TEXT SEGMENT:
He proves the triangle inequality

Lecture 15

Lecture 14

Lecture 13
The highlight of this lecture is the proof of the Binet Formula using Strong Induction.
The Binet formula is \frac{\phi^n-\alpha^n}{\sqrt{5}}
\phi = \frac{1+\sqrt{5}}{2} and \alpha = \frac{1-\sqrt{5}}{2}.
Verify the base cases:
for n = 1 we have
\frac{\phi-\alpha}{\sqrt{5}}= 1
Similarly
for n = 2 we have
\frac{\phi^2-\alpha^2}{\sqrt{5}}
\Rightarrow \frac{(\phi-1)-(\alpha-1)}{\sqrt{5}}
\Rightarrow \frac{\phi-\alpha}{\sqrt{5}}
which we know from first statement is true
To prove the last step we realize that F_{n+1}=F_n+F_{n-1}
Thus we have
\Rightarrow F_{n+1}= \frac{\phi^n-\alpha^n}{\sqrt{5}}+\frac{\phi^{n-1}-\alpha^{n-1}}{\sqrt{5}}
\Rightarrow F_{n+1}= \frac{\phi^n+\phi^{n-1}-\alpha^n-\alpha^{n-1}}{\sqrt{5}}
\Rightarrow F_{n+1}= \frac{\phi^{n-1}(\phi+1)-\alpha^{n-1}(\alpha+1)}{\sqrt{5}}
\Rightarrow F_{n+1}= \frac{\phi^{n-1}(\phi^2)-\alpha^{n-1}(\alpha^2)}{\sqrt{5}}
\Rightarrow F_{n+1}= \frac{\phi^{n+1}-\alpha^{n+1}}{\sqrt{5}}
Hence Proved

Lecture 12
General formula for Fibonacci numbers. Its called Binet Formula.

SOURCE EXCERPT:
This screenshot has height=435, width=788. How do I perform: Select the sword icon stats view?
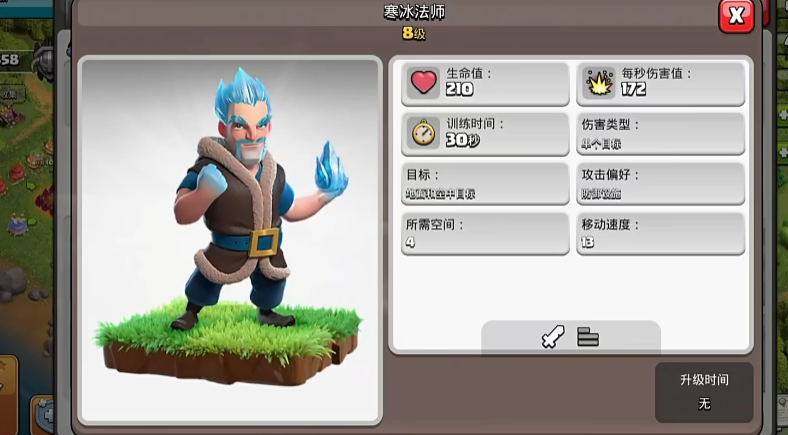(x=553, y=338)
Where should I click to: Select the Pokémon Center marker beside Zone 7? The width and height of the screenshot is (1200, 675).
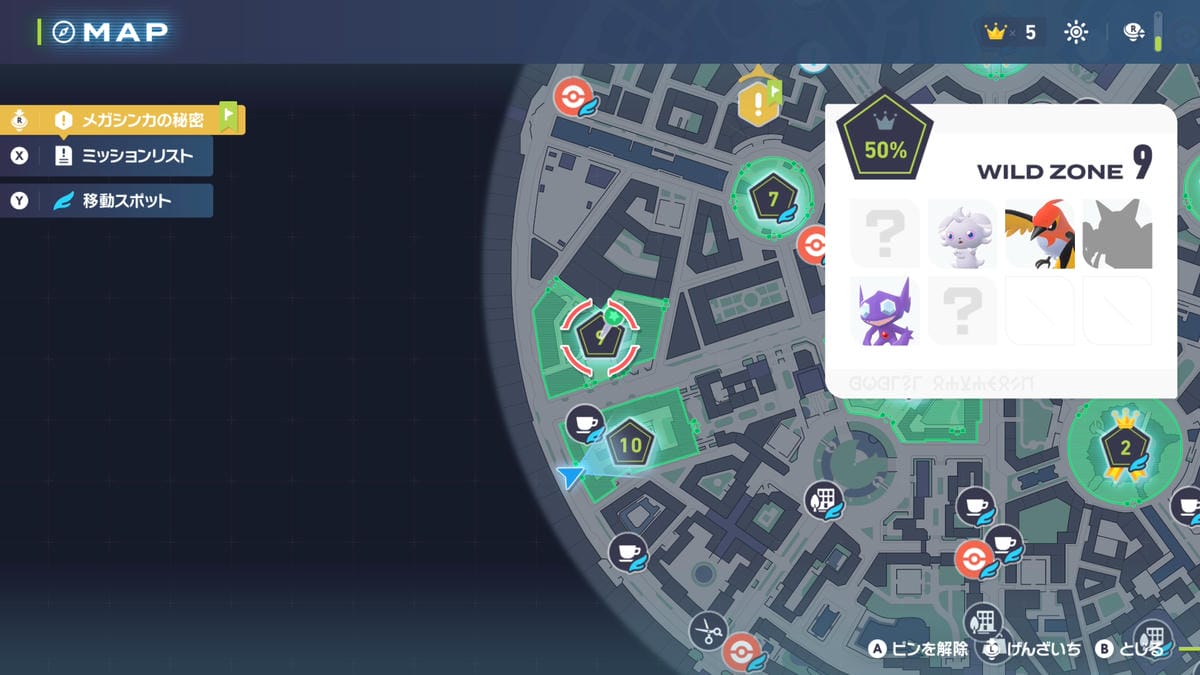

EXERCISE: Rewrite the stretch of the lecture notes from "He proves the" through "using Strong Induction.", substituting "main point" for "highlight".

TASK ANSWER:
He proves the triangle inequality

Lecture 15

Lecture 14

Lecture 13
The main point of this lecture is the proof of the Binet Formula using Strong Induction.